Research & Papers

In harmony with gpt-oss

A new study bypasses OpenAI's black box to match GPT-OSS-20B's published benchmarks within 0.3%.

Deep Dive

A new research paper titled 'In harmony with gpt-oss' by Borislav Mavrin details the first successful independent reproduction of OpenAI's published benchmark scores for the GPT-OSS-20B model with tools. The breakthrough came from two key insights: first, the researchers discovered that when prompted without explicit tool definitions, GPT-OSS-20B still calls tools from its training distribution with high statistical confidence—revealing a strong prior rather than hallucination. This allowed them to reverse-engineer the model's in-distribution tools that OpenAI's original paper had not disclosed.
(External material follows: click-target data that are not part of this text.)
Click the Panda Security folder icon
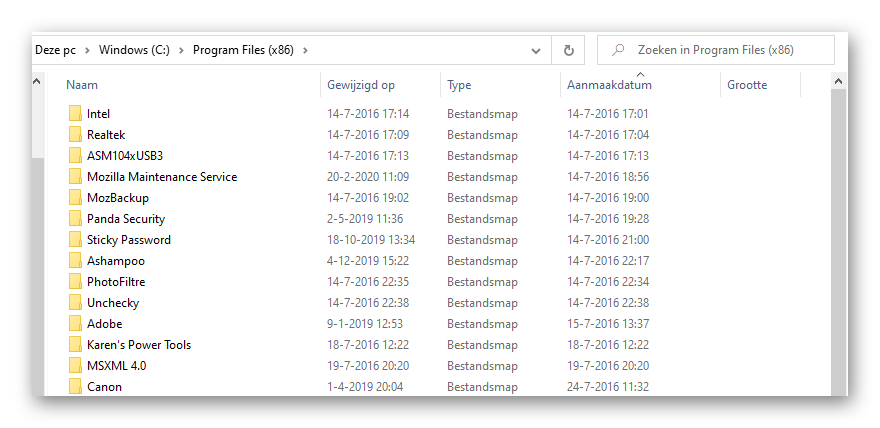The height and width of the screenshot is (428, 880). click(75, 219)
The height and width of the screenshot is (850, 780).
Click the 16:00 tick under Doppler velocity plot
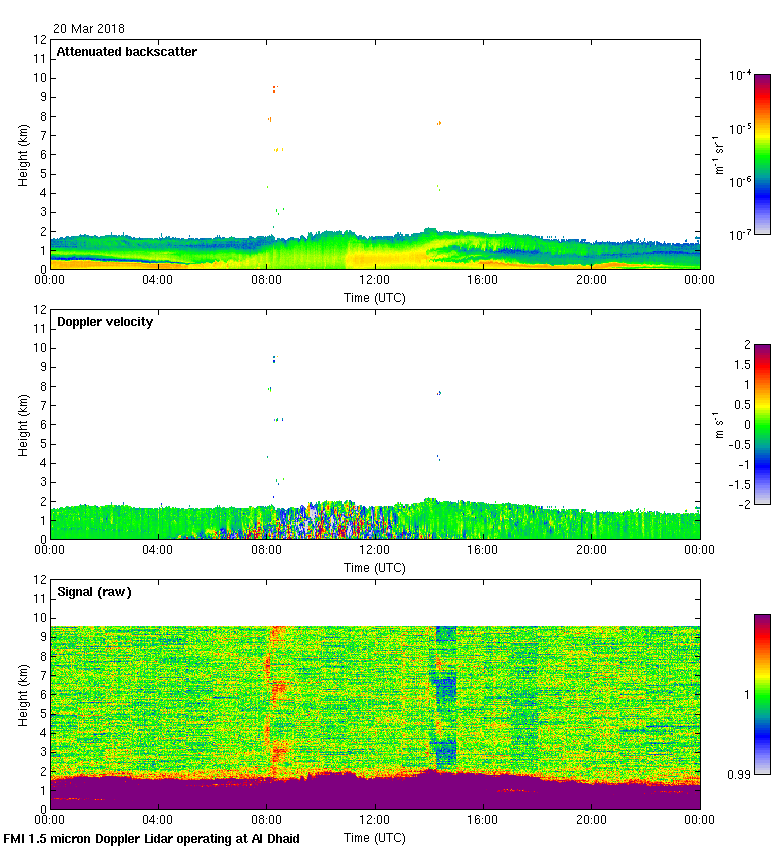tap(483, 551)
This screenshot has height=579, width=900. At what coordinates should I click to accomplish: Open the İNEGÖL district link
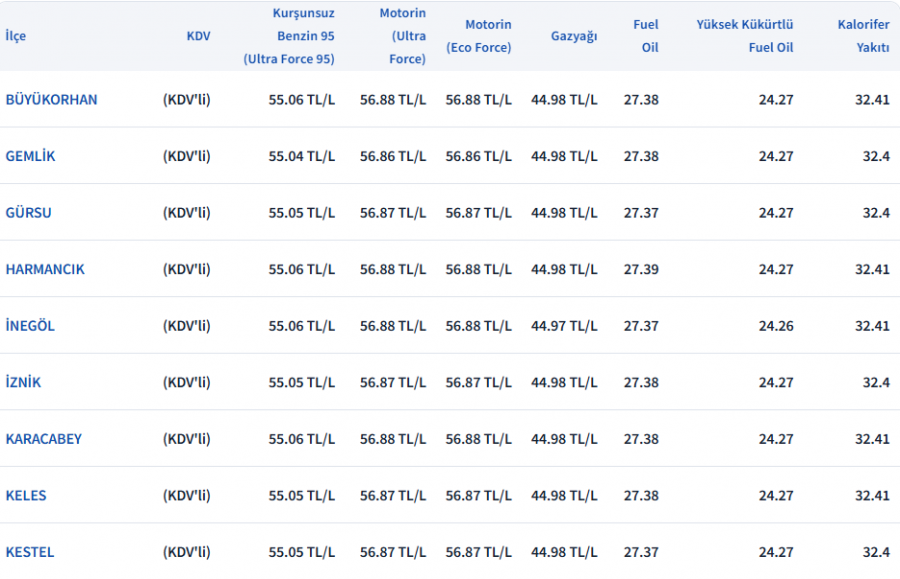pos(31,326)
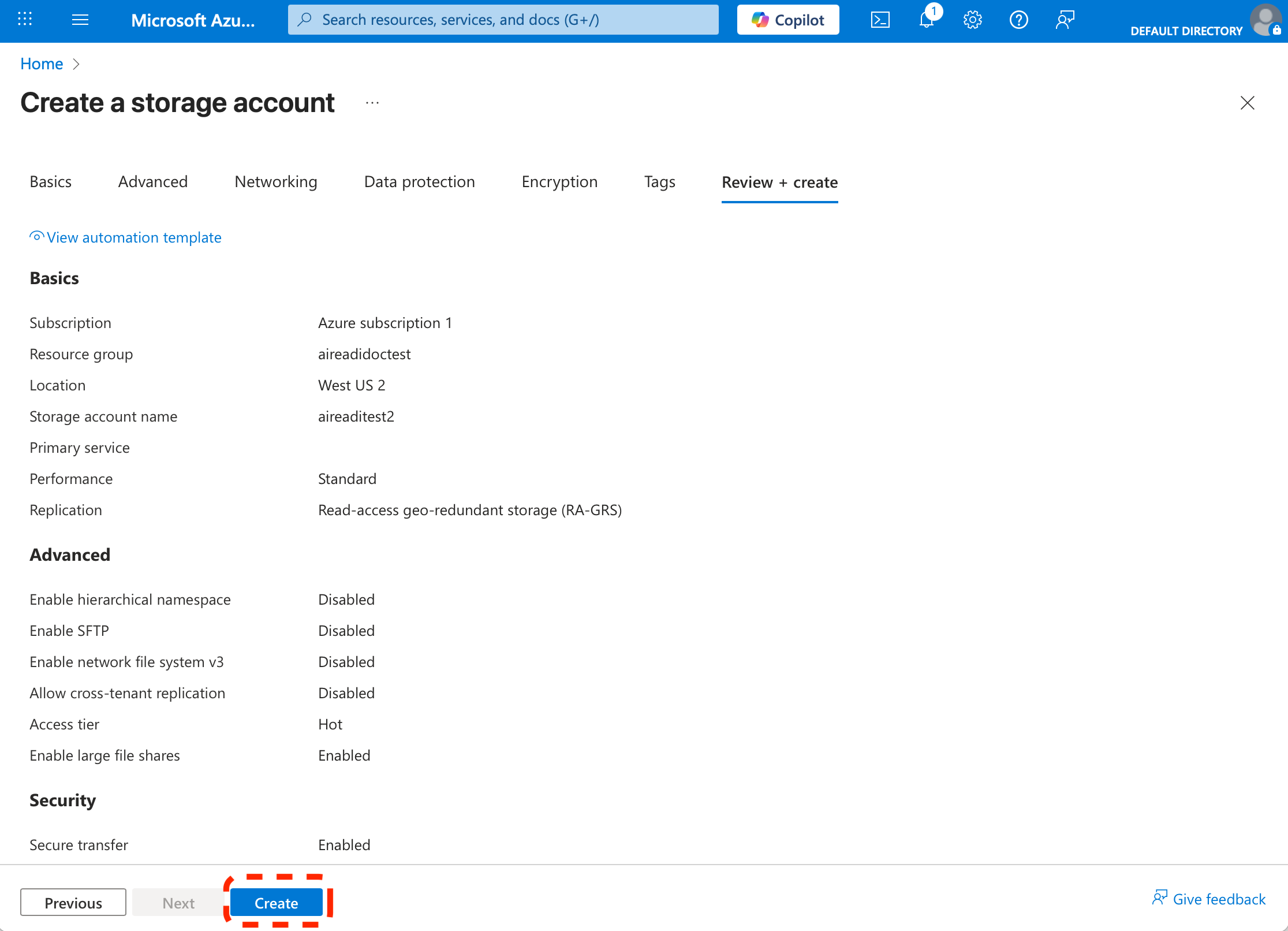
Task: Open the ellipsis more options menu
Action: click(372, 103)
Second, the team built a native 'harmony' agent harness that encodes messages directly in the model's native format, bypassing the lossy conversion through OpenAI's Chat Completions API. This technical workaround proved critical for accurate performance measurement. The combined approach yielded scores remarkably close to OpenAI's claims: 60.4% versus 60.7% on SWE Verified HIGH, 53.3% versus 53.2% on MEDIUM, and 91.7% versus 90.4% on AIME25 with tools—all within 0.3% margin of error.
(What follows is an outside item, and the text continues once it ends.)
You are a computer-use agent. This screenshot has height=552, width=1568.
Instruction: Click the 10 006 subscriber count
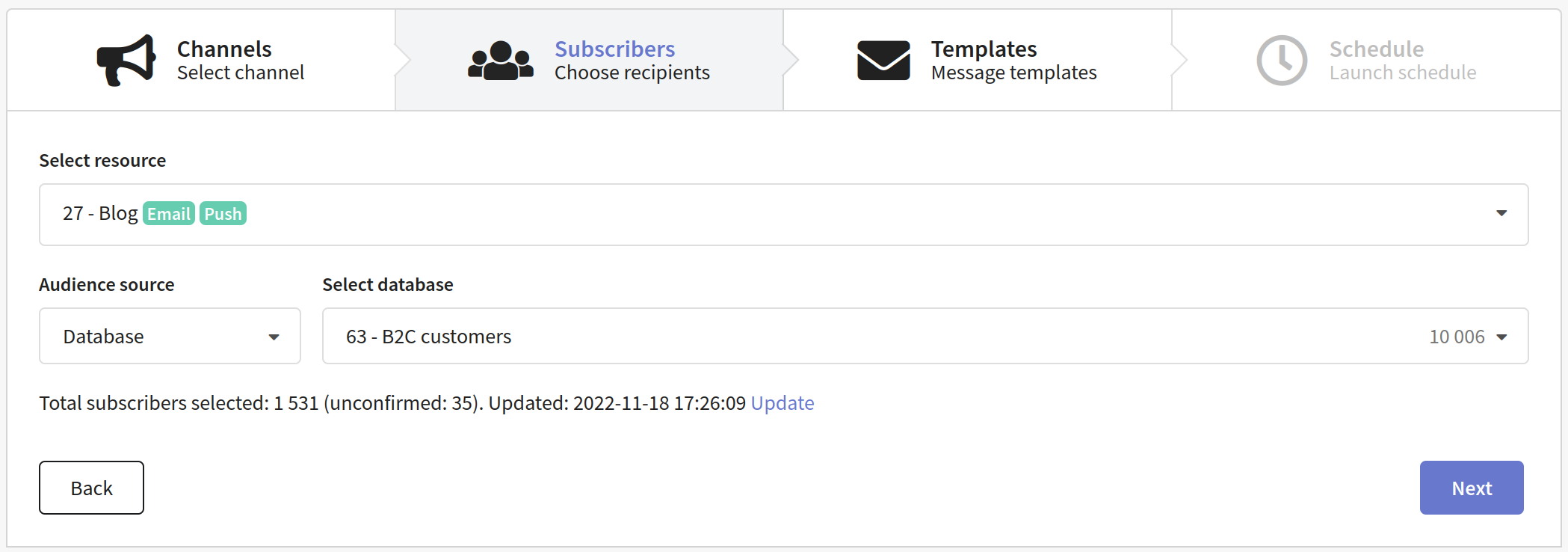1457,337
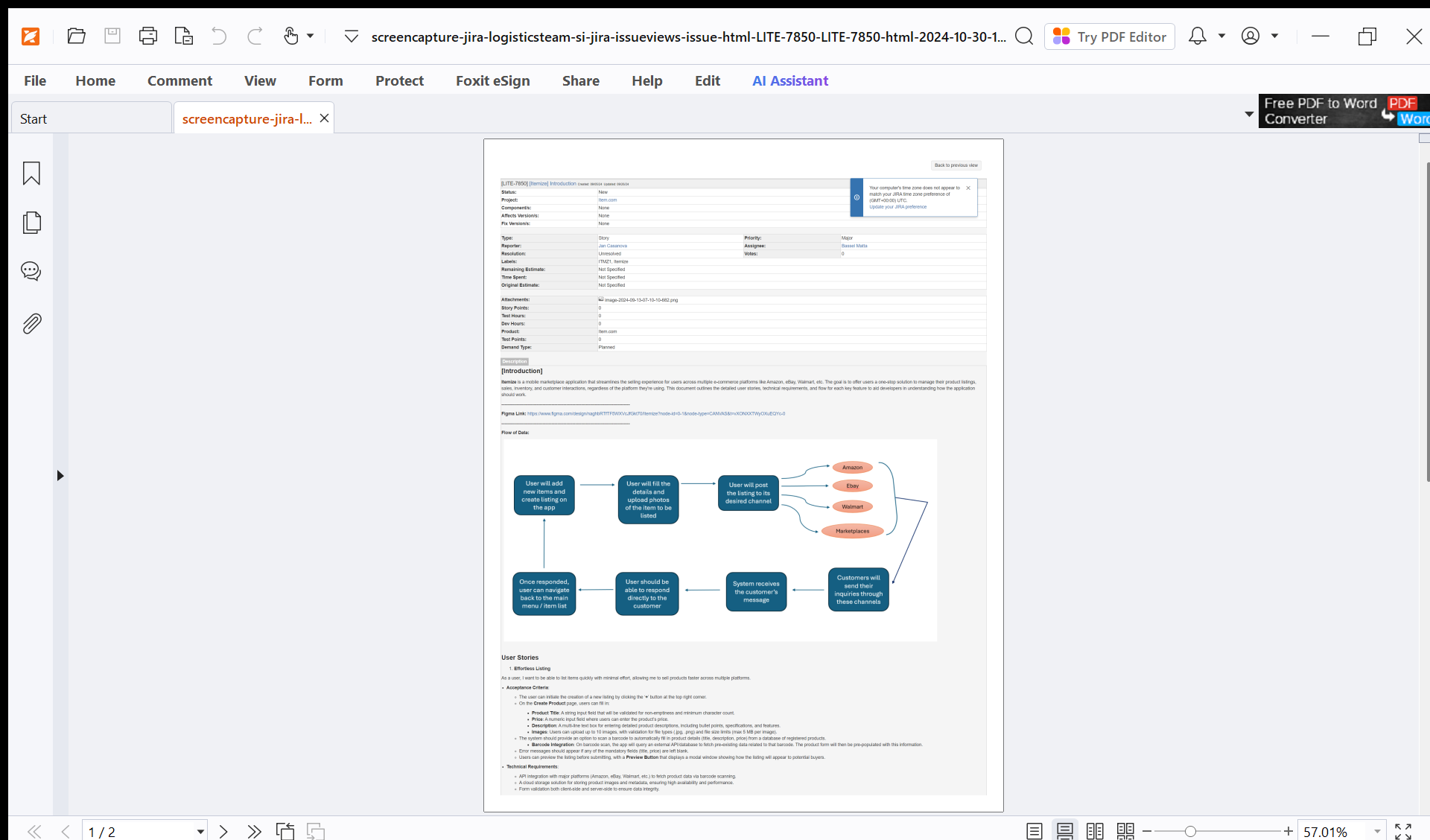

The research addresses a significant transparency gap in AI benchmarking, where companies often publish impressive results without providing the necessary tooling or evaluation frameworks for independent verification. By successfully reproducing these scores, the study not only validates OpenAI's claims but also establishes a methodology for testing other closed AI systems. The harmony agent harness is publicly available, providing other researchers with tools to conduct similar verification studies on proprietary models.

Key Points
  • Reverse-engineered GPT-OSS-20B's tool prior, showing 60.4% score on SWE Verified HIGH vs. OpenAI's 60.7%
  • Built native 'harmony' agent harness bypassing lossy API conversions, achieving 91.7% on AIME25 with tools
  • Provides first independent verification method for closed AI systems, addressing transparency concerns in benchmark reporting

Why It Matters

Establishes crucial methodology for independently verifying AI benchmark claims, increasing accountability in closed-model development.